In the subsequent decades, Israel has repeatedly used these kinds of heavy-handed overkill tactics against the Palestinians. That has done little or nothing to resolve the conflict or to suppress militant groups like Hamas or Hezbollah, as recent events have made clear. Worse yet, it has led to many civilian casualties that inevitably fuel ever-deeper hatred among every new generation of Palestinians, leading to recurring acts of terror and increasingly dangerous war. Revenge is a strong theme in Middle Eastern culture, certainly for Jews and perhaps even more so for Arabs. Virtually every Palestinian, no matter their class background, religion or political affiliation, has a father, a son, a brother, an uncle or a classmate who was killed, wounded or imprisoned by Israel.
The Palestinian people are much fewer than the Israelis, and their militant groups — despite the dramatic recent success of Hamas — are small in number and have nowhere near the training, capacity or hardware of the IDF. Palestinian casualties will inevitably exceed Israeli casualties by several orders of magnitude; at this writing, the number of Palestinians killed in Gaza is at least four times higher than the number of Israelis killed by Hamas. Israel was severely traumatized by the attacks of Oct. 7, but that doesn’t change the fact that the relative impact of war on the Palestinians is much greater than the impact on Israelis.

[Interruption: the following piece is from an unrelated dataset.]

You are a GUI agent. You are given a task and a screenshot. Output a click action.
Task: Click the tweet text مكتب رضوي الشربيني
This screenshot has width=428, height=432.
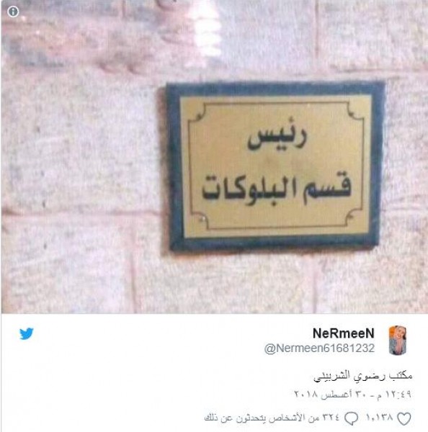pyautogui.click(x=362, y=376)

What math can justify such a deepening cycle of violence? I do not advocate war and militarism, but if war against Hamas is inevitable, IDF top brass should go back and study Orde Wingate’s wars in Burma and Palestine. In his recent visit to Israel, Joe Biden cautioned against repeating America’s mistakes after 9/11, when the desire for vengeance led to the U.S. invasions of Afghanistan and Iraq and then to two decades of pointless, wasteful bloodshed. If Israel is overcome by rage in response to the crimes of Hamas, the consequences for its future could be even worse. The lessons of the past should be clear enough; the stakes are far too high.